Island of Doubt: When reporting on patient stories, trust, but verify
“Trust, but verify.”
Suzanne Massie, an author who had spent time in Russia during the Cold War, taught this Russian proverb to President Ronald Reagan. It became one of his signature lines in talking about nuclear disarmament. The United States needed to show good faith with our Russian counterparts but also needed to verify the steps they were taking to disarm.
I write this not because we seem to be in many ways living in a Cold War flashback today but because trusting and verifying are the two key steps in handling the messy business of walking through a person’s medical records with them for a story.
First, the trust.
If you have succeeded in helping a source get access to their medical records, you already have reached across, in essence, to shake hands and shown them good faith. Their records are important, most of all, to them. They could help them as they pursue treatments and care in the future. They could help them in workplace disputes, in insurance claims, and in legal cases.
But the chances are good that they already have told you a bunch of things before you ever looked at chart, X-ray, or test result. You likely have a very specific timeline and narrative in your notebook that reflects a very specific timeline and narrative in the heads of the patient and the patient’s family.
When you start combing through the medical records, that’s where it becomes messy.
Dates are different. Times are different. Medical staff are different. Diagnoses may be different, too. Your job as a reporter is to find the real story. This will necessarily involve checking what your sources said against the records, and vice versa. Medical staff may have altered the patient’s records to cover up a mistake. Or the physicians involved may not actually be physicians.

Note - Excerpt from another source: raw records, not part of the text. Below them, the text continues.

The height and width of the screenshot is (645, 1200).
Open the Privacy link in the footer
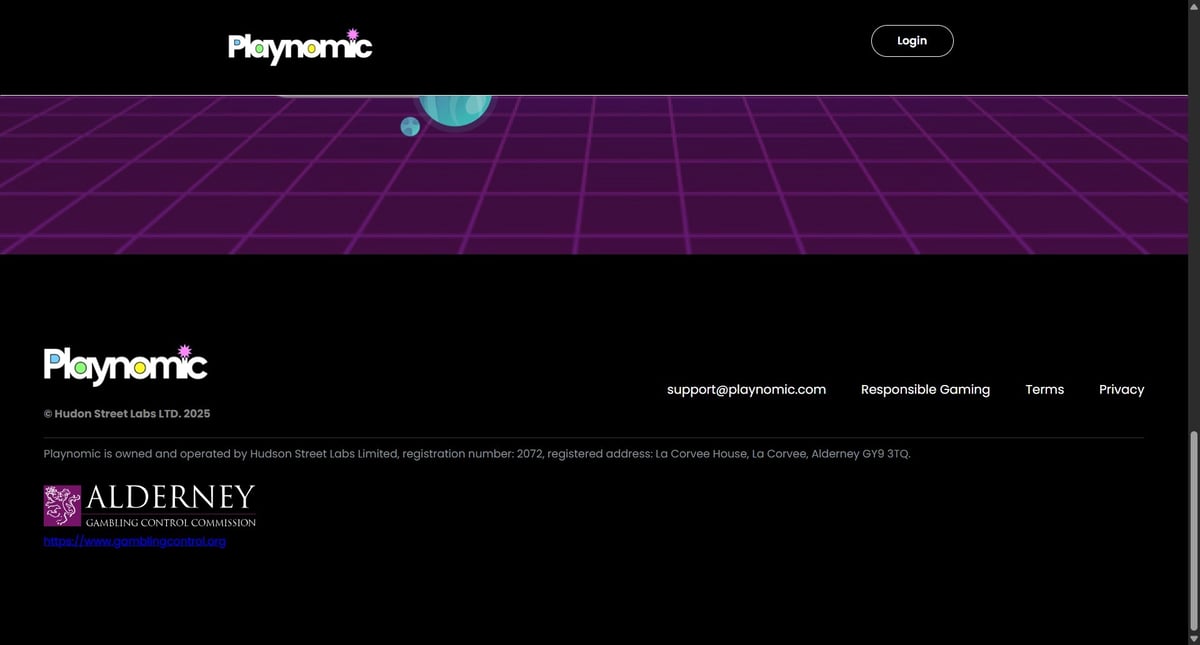click(1121, 390)
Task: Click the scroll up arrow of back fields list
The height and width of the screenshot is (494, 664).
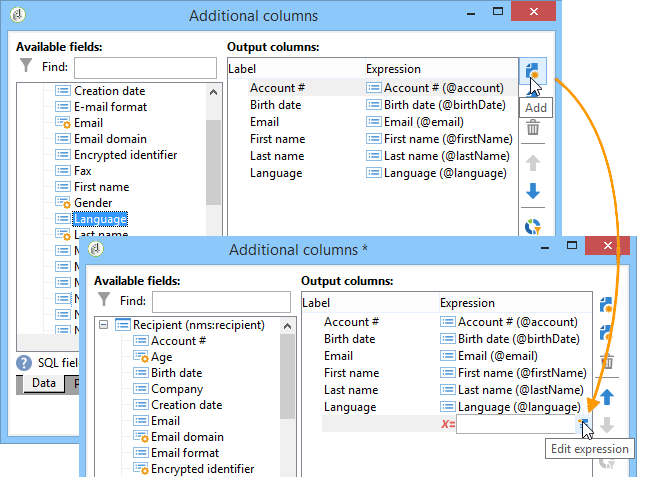Action: coord(213,92)
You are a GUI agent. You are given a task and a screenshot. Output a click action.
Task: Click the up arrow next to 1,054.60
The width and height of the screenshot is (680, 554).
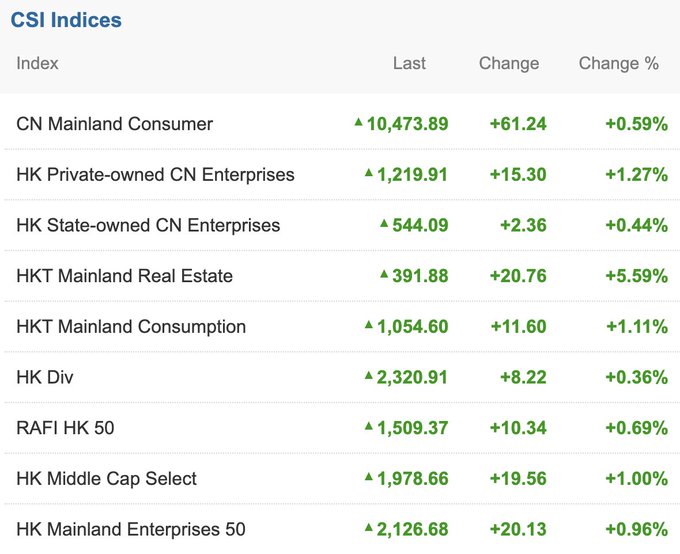click(369, 325)
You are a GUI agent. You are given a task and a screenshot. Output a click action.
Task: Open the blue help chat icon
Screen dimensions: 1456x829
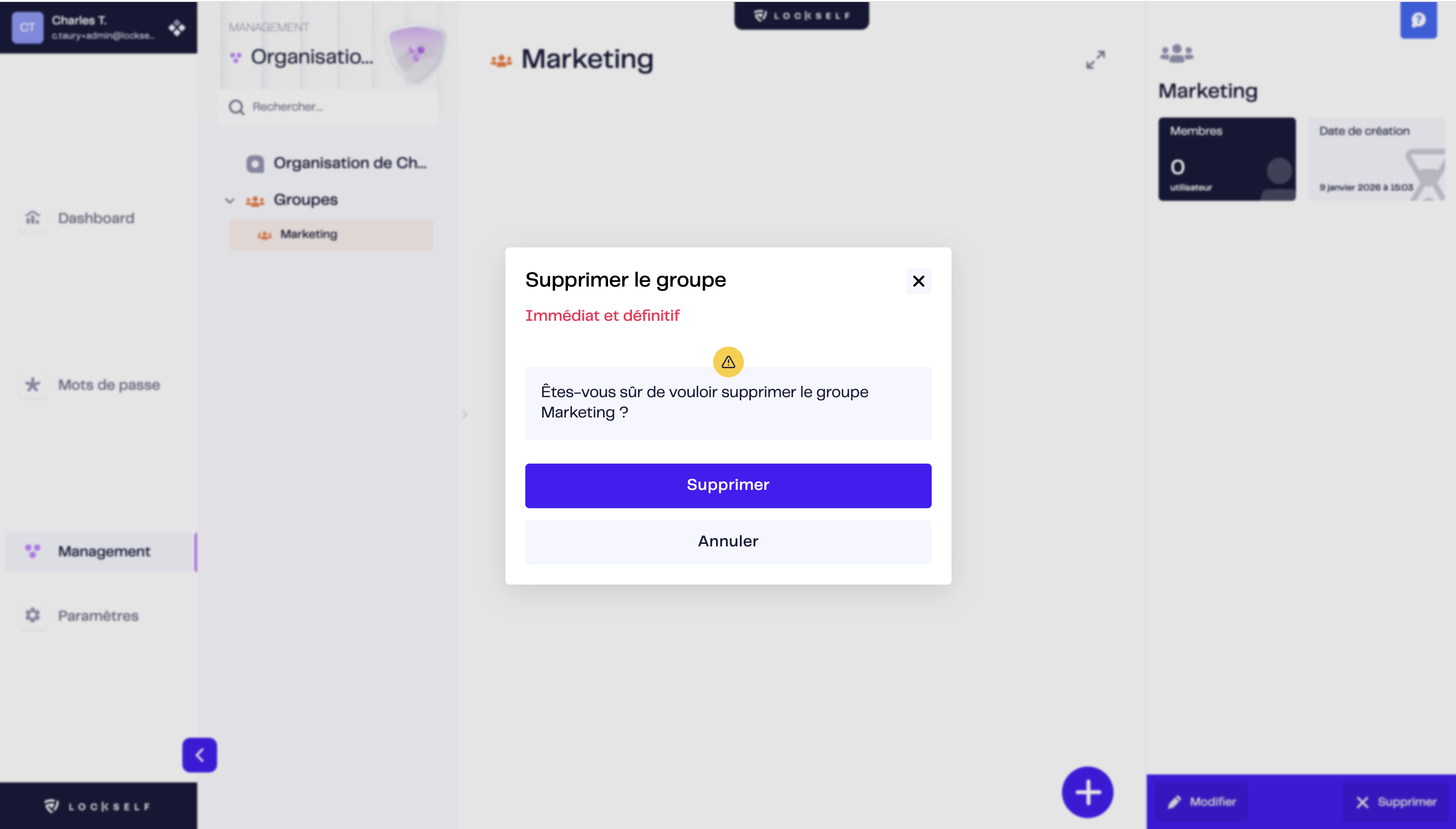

I said in an earlier post that you should distrust your sources, and you should. But you shouldn’t communicate to them that you distrust them. They don’t need to feel blamed or shamed about something being amiss between what they told you and what the records say. (Note: this is assuming that they themselves — physicians, nurses, heads of health care organizations — are not the focus of an investigative story looking into something they did wrong.) Accusing a source of lying should be reserved for the types of stories where the trustworthiness of the source relates directly to the story.
Instead, walk through the medical records with the patient or the family. When you find discrepancies, have a discussion about them. This is the verification part.
An important piece of that verification effort is to bring in some outside expertise. You will not understand all the acronyms, abbreviations, and many of the chicken scratches in those medical records. But if you are well sourced on the health beat, you will know doctors and other medical professionals who will.
They can help you decipher what a particular alphanumeric code might mean. They can help you interpret the difference between a smaller error and a life-threatening mistake. They can tell you who else you need to talk to.
In sum, a patient’s medical records are a conversation piece. They offer thousands of points of discussion. You need to curate as you go and decide what are going to be the most important elements of your story. Focus on those. Verify those. And you will publish feeling much better than having relied solely on the emotional, verbal testimony of a patient or someone who just lost a loved one.